---- Material for the task
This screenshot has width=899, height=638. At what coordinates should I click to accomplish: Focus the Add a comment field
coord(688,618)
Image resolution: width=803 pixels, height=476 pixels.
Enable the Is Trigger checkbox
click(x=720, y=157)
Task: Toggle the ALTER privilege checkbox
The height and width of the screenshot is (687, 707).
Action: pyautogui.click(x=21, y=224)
--------
---- Material for the task
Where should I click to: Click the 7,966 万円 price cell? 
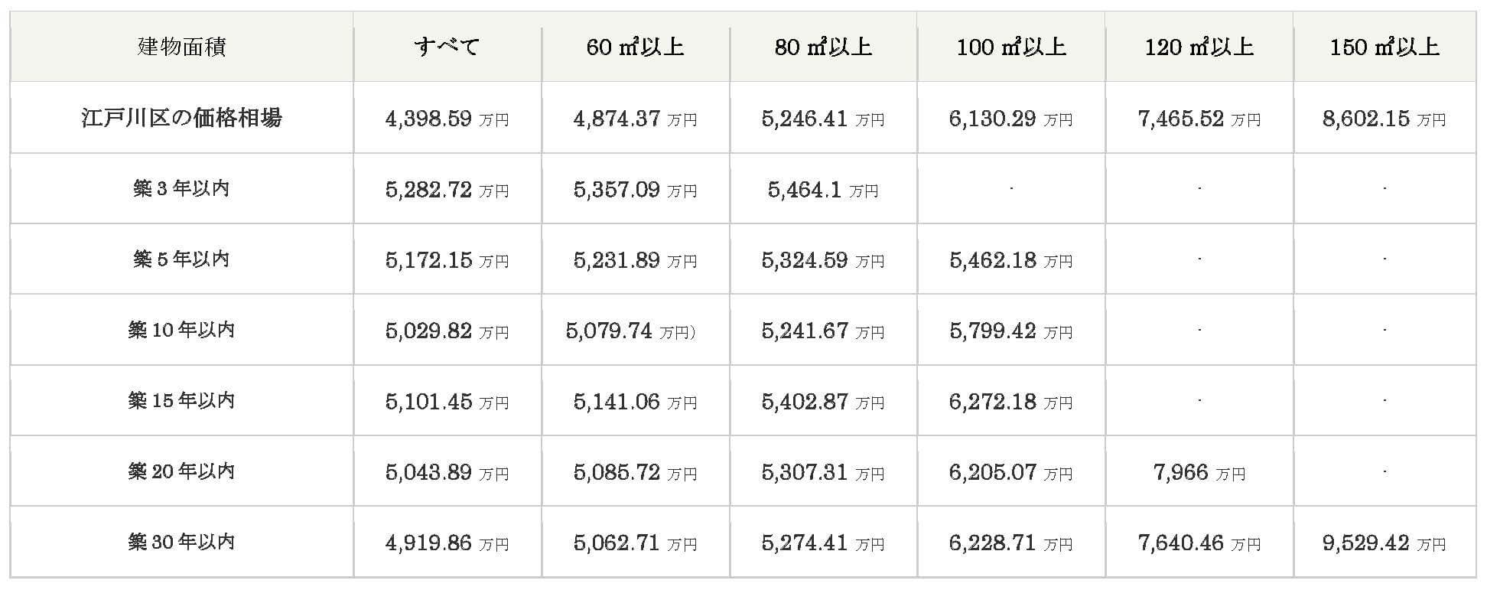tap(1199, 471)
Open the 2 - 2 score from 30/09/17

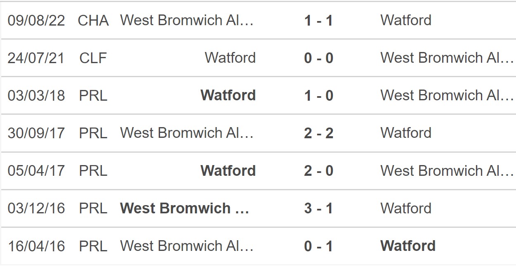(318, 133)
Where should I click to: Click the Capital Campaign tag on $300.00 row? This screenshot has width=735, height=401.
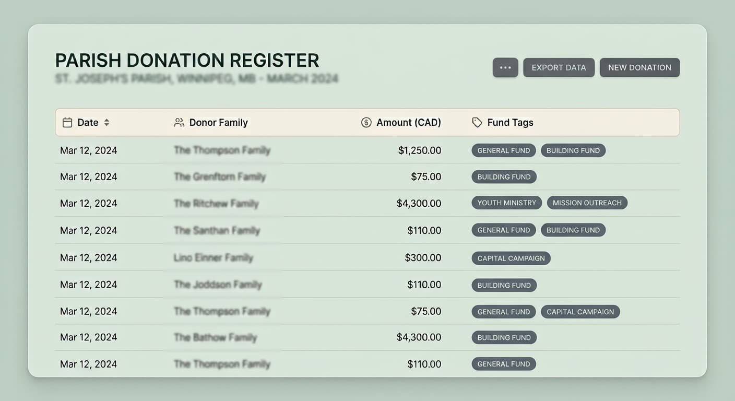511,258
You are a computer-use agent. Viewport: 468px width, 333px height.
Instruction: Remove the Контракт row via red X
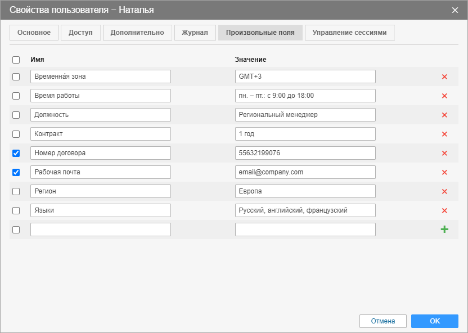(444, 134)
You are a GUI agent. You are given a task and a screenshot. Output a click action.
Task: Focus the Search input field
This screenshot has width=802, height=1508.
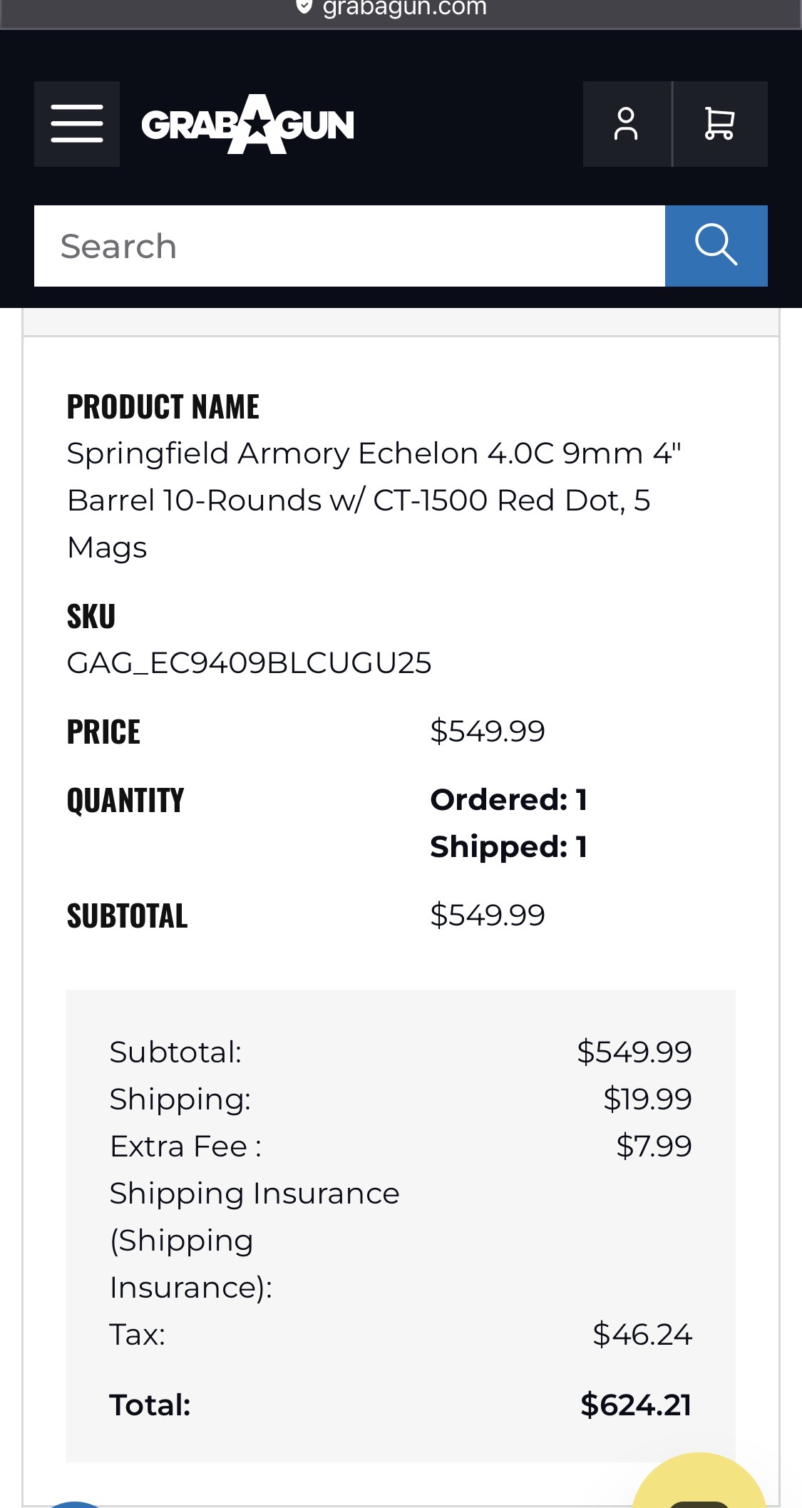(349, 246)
--------
### What you need to do
Check each line above for the string "agent", then copy the ones that have it.

### Answer box
You are a computer-use agent. Viewport: 468px width, 333px height.
You are a GUI agent. You are given a task and a screenshot. Output a click action.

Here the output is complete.